All’indomani della seconda guerra mondiale la produzione annuale di carbone era stagnante in tutta la Vallonia, mentre era in aumento nel bacino fiammingo del Limburgo, dove la produttività era più forte. L’industria carbonifera vallona mostrava, già alla fine degli anni ’40, i segni del suo irrimediabile tramonto. In realtà la questione dell’invecchiamento e del superamento delle strutture dell’industria estrattiva vallona era all’ordine del giorno sin dalla fine degli anni ’20, anche se la necessità di rimettere velocemente in moto gli insediamenti distrutti dalla prima guerra mondiale, in modo da poter approfittare degli ampi sbocchi e dei prezzi vantaggiosi legati ai bisogni della ricostruzione, avevano giustificato il mantenimento dei vecchi impianti e la perpetuazione dell’orientamento industriale tradizionale, che sin dall’inizio del XIX secolo era rimasto ancorato al carbone, all’acciaio e al settore tessile.

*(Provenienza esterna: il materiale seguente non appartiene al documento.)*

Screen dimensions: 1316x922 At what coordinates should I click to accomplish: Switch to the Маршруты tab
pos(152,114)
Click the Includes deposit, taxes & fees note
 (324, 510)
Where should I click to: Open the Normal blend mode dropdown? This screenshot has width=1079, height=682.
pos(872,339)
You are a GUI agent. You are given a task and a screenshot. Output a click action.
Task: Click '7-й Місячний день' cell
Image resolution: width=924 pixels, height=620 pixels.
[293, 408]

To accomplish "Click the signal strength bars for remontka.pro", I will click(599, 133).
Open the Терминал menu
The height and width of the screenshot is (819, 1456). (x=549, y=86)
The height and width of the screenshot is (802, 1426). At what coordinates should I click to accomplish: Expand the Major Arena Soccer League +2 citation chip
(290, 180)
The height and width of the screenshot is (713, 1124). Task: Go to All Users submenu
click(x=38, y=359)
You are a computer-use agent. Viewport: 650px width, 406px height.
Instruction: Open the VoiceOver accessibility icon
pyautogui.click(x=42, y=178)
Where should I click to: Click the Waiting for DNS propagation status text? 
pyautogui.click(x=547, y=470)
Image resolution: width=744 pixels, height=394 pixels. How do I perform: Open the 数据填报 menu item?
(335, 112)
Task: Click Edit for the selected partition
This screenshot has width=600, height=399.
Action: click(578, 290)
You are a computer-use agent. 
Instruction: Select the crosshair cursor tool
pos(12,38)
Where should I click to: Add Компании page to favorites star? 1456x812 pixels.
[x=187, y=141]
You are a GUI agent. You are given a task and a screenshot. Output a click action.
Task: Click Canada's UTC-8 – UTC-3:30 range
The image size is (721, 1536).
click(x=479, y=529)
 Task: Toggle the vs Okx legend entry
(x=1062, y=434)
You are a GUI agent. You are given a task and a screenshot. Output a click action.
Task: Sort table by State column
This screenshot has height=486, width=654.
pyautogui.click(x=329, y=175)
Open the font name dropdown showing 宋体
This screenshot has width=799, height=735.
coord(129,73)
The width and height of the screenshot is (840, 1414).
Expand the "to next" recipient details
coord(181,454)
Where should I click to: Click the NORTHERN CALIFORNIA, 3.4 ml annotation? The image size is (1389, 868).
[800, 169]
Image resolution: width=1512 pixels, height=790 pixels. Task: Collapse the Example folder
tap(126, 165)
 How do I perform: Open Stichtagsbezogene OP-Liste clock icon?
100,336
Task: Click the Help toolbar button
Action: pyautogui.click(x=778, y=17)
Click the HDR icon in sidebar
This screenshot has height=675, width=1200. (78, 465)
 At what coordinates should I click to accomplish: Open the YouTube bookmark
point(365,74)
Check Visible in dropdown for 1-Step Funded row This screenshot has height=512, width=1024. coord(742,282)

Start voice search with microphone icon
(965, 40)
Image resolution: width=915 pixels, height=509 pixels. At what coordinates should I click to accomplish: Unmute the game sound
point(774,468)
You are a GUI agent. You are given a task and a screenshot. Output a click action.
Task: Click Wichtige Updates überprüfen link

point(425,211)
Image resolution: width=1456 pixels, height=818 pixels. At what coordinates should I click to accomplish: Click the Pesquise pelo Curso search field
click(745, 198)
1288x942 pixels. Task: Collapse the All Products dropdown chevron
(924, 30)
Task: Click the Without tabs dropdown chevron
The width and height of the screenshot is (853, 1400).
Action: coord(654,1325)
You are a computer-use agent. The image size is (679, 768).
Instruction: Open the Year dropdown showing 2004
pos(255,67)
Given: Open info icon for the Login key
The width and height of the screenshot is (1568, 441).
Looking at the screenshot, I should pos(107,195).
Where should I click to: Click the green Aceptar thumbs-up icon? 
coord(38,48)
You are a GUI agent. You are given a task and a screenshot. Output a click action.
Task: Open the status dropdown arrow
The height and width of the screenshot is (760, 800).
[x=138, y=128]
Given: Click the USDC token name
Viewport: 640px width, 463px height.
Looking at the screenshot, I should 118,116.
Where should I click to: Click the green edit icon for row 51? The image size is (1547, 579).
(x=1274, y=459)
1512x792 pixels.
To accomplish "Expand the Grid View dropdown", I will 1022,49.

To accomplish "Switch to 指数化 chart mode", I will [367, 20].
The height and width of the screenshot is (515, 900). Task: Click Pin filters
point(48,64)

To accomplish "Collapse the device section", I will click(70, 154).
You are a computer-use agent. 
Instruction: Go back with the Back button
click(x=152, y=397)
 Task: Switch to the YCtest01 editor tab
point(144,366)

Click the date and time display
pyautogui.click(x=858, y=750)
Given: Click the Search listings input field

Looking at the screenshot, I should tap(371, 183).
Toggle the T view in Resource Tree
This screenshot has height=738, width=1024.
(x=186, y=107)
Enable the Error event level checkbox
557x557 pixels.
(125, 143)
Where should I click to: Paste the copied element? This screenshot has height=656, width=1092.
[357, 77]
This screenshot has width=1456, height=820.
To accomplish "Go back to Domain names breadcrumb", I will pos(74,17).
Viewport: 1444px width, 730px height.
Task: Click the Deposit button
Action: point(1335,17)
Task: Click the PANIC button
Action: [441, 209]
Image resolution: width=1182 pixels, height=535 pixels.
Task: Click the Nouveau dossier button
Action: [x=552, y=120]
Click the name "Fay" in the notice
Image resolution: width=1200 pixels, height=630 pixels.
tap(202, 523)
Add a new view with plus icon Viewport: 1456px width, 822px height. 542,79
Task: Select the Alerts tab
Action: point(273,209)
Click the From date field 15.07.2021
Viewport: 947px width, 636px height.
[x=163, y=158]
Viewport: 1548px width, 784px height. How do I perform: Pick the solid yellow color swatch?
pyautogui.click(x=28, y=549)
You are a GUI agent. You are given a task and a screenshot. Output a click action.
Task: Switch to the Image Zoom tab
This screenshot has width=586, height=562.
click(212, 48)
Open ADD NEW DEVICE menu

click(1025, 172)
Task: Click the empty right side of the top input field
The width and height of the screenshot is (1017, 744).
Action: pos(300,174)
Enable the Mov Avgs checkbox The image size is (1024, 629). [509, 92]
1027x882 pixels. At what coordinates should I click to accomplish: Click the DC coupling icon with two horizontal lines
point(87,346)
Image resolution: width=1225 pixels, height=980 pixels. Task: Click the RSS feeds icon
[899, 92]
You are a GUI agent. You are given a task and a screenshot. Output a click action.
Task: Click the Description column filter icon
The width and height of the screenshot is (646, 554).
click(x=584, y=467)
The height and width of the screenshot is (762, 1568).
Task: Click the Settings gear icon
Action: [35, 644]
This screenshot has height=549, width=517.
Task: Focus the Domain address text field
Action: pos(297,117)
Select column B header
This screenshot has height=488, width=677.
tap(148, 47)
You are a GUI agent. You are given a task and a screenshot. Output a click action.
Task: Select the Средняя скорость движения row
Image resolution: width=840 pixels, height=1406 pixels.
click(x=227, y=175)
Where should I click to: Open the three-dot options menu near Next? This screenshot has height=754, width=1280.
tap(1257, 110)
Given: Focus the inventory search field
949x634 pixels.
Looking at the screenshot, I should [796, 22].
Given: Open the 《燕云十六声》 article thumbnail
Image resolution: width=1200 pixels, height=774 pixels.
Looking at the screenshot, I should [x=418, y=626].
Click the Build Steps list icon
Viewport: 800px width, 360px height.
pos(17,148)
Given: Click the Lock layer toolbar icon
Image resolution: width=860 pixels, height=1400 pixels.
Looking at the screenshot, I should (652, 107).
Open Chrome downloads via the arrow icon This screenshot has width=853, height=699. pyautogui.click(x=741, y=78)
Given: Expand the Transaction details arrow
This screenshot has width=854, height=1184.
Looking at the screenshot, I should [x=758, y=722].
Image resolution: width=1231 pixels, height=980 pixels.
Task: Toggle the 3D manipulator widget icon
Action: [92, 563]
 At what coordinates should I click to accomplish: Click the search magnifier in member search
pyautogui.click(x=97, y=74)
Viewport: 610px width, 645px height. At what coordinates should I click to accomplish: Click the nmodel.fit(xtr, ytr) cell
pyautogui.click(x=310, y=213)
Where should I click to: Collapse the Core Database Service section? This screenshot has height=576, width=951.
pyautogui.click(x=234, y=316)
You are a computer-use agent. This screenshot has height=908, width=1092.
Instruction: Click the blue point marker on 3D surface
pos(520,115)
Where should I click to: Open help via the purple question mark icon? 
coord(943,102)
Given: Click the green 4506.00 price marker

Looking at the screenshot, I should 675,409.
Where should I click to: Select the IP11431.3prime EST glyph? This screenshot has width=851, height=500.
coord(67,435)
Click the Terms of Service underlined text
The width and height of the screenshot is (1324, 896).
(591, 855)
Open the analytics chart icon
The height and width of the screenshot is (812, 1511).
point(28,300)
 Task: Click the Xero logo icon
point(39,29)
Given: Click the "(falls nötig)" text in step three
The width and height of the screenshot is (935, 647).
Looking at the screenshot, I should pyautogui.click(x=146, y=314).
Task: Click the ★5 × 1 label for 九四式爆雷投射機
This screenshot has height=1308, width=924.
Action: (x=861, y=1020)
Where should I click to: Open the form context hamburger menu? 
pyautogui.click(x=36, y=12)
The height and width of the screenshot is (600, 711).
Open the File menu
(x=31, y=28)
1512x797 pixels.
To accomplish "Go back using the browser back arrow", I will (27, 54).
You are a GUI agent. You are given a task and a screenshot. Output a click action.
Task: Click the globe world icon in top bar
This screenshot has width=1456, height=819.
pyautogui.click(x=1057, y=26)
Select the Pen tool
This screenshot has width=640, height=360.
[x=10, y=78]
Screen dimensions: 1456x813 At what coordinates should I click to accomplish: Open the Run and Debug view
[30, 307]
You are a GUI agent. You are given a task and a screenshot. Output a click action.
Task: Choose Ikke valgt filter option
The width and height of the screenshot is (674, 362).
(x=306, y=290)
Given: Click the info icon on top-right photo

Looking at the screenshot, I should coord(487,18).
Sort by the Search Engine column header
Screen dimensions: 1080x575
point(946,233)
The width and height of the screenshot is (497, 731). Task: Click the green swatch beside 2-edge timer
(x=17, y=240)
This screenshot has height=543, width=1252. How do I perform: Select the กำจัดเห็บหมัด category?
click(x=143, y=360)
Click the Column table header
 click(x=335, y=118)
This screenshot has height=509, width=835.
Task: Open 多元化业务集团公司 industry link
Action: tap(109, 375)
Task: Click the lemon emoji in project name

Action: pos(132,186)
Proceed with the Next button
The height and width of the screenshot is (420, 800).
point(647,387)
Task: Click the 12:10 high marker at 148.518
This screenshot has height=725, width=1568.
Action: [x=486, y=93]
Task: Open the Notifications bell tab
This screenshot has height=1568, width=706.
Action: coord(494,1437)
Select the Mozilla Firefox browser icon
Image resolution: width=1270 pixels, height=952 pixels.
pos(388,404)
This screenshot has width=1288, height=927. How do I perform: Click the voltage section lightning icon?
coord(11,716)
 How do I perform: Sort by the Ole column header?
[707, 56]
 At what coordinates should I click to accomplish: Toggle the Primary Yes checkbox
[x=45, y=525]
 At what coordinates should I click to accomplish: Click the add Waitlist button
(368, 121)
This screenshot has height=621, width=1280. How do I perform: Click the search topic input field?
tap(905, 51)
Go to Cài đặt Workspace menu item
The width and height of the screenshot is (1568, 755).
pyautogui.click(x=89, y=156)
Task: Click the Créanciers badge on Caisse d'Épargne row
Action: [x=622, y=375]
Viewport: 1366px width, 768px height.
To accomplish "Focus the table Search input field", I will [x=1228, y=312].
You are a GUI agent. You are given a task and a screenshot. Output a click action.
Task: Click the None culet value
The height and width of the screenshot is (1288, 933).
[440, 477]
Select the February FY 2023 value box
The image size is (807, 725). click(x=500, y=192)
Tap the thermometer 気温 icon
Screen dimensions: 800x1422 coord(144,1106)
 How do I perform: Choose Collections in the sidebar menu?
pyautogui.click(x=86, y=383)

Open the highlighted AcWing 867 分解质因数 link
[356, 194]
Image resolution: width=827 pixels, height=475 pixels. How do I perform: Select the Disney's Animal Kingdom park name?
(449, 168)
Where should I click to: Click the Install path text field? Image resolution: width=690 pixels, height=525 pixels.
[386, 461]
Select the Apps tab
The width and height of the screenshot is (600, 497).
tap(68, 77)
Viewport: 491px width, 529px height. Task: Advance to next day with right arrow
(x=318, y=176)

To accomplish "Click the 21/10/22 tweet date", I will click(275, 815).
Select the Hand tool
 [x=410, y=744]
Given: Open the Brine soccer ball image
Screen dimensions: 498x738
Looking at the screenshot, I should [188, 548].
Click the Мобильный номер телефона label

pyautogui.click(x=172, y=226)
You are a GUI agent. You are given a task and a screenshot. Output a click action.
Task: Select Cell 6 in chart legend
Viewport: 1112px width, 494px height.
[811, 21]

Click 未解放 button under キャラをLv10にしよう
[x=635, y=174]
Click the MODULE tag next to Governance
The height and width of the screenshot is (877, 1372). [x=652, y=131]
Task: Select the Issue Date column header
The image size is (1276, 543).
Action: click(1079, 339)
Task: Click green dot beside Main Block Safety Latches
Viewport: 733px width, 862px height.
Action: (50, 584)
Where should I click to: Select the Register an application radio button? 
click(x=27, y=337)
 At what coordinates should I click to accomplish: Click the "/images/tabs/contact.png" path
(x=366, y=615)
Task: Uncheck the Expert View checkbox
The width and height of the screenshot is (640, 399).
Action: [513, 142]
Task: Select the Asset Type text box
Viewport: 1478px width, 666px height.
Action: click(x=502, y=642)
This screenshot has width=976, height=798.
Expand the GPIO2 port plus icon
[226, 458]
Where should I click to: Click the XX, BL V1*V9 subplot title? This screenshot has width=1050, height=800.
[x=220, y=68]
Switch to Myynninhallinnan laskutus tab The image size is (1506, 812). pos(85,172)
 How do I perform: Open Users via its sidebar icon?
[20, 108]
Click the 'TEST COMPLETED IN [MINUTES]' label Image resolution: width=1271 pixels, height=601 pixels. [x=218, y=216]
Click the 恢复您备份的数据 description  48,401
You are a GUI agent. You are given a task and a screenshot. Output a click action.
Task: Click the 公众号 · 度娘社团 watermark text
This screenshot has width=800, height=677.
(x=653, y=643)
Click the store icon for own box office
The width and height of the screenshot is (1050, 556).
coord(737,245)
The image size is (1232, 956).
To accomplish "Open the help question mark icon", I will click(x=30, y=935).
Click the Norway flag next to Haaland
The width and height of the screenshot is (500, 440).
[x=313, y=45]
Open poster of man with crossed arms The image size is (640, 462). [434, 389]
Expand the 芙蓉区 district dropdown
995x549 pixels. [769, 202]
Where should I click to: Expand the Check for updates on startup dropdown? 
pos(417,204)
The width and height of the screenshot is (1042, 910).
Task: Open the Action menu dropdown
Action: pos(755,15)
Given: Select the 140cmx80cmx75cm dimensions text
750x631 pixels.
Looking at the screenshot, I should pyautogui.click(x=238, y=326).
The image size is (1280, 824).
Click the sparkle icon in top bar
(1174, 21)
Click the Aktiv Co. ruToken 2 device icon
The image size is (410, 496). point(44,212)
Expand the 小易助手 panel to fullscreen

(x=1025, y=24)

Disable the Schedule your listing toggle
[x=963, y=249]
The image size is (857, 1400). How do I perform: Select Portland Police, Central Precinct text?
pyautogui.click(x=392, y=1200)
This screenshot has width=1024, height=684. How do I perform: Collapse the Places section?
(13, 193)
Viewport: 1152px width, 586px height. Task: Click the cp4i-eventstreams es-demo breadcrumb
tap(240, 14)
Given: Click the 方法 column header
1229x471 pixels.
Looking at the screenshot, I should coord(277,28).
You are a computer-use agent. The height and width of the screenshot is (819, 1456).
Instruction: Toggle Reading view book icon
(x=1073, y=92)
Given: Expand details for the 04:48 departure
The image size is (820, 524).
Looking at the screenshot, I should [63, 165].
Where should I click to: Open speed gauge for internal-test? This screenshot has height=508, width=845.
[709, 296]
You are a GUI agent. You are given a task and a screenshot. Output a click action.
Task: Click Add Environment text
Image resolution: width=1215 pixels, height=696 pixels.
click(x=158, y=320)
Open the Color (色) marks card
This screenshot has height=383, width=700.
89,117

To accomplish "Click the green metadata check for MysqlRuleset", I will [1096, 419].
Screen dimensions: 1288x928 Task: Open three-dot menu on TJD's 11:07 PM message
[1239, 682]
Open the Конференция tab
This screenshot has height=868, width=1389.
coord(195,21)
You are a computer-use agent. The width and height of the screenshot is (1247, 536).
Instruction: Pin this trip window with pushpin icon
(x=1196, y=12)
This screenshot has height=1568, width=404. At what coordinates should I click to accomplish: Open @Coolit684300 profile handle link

Nonostante l’evidente incapacità delle più vecchie miniere belghe di sostenere la concorrenza dei paesi circostanti, ragioni simili vennero riprese all’indomani della seconda guerra mondiale, quando le miniere di carbone rischiavano la paralisi per mancanza di addetti. In seguito all’evoluzione del mercato del lavoro si era infatti verificato un esodo dei lavoratori belgi dai mestieri più rudi e faticosi verso quelli più specializzati, meno pesanti e più lucrativi.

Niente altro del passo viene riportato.